Mas não era só violências, as nossas saídas pela cidade, sempre que víamos os irmãos Bazão e Bazinho, seja onde fosse, cumprimentávamos com euforia, como se cumprimenta a um irmão mais velho.
Uma manhã, vínhamos de ônibus, uns 20 amigos ao passar por uma praça avistou o capitão Pazzéli, sozinho num banco, alguém gritou:
_Olha lá o professor.
Imediatamente demos o sinal e descemos do buzão, voltamos e encontramos o capitão, o abraçamos e fizemos festa.
Essa vingança foi a melhor de todas, ver aquele homem, que nós julgávamos ser de ferro, lutar contra as lágrimas que caiam dos olhos... essa cena eu vou levar pra sempre.
Numa festa de gala no Palmeiras, estávamos no meio da pista, naquela rodinha de passos ensaiados, alguém avistou o Jordão lá na arquibancada, imediatamente formou-se uma fila indiana, um atrás do outro, rumo à arquibancada. Eu estava no fim da fila, do primeiro a apertar a mão do Jordão até chegar a minha vez, foram 32 minutos, muita gente se espantou com isso, uma menina veio perguntar:
_Quem é esse negão, alguma celebridade?
E pra mim é a pura verdade, o Jordão era celebridade, os irmãos Basílio eram astros da bola e o capitão, o capitão é uma força da natureza.

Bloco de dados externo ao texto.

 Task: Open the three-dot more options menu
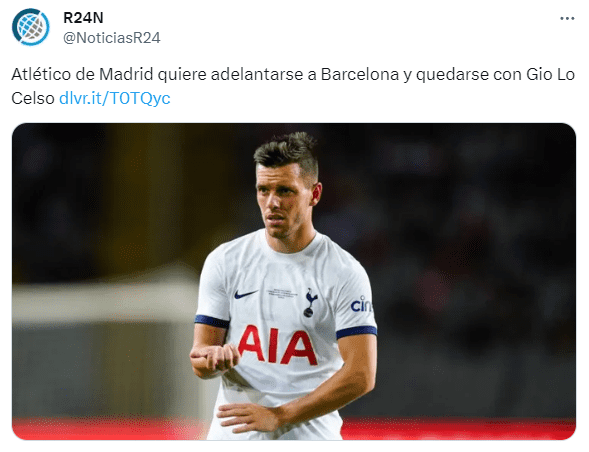[x=567, y=18]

E vai a vida seguindo e seguindo seu curso... Numa estação de trem, quando voltávamos de uma festa no ABC, eu e o Viana avistamos o irmão Simão, que ia em sua companhia uma espetacular loura, cuja a estatura superava a dele em quase um palmo.
Somente eu e o Viana o vimos, assim que ele teve certeza de quem se tratava, passou a correr na direção dele, correndo do lado oposto à saída da multidão, eu precipitei a corrida também, dessa vez eu ia impedir a vingança. Como corríamos contra o fluxo de pessoas, fui arrastado e não conseguia me desvencilhar da multidão, o Viana já estava bem perto dele e gritou:
_Irmão Simão.
Assustado com o grito, ele se virou para o meu amigo, abria os olhos e fechava, na ânsia de reconhecer.
O Viana continuou andando firme, sem poder ajudar fechei os olhos e quando os abri, não pude acreditar no que via.
Sem qualquer constrangimento, o Viana o abraçou e agradeceu por tudo, algumas pessoas na multidão ensaiaram umas palmas.

No caminho de volta o Viana me contou, que quando criança, sem pai e mãe, só no mundo, conversava muito com o irmão Simão.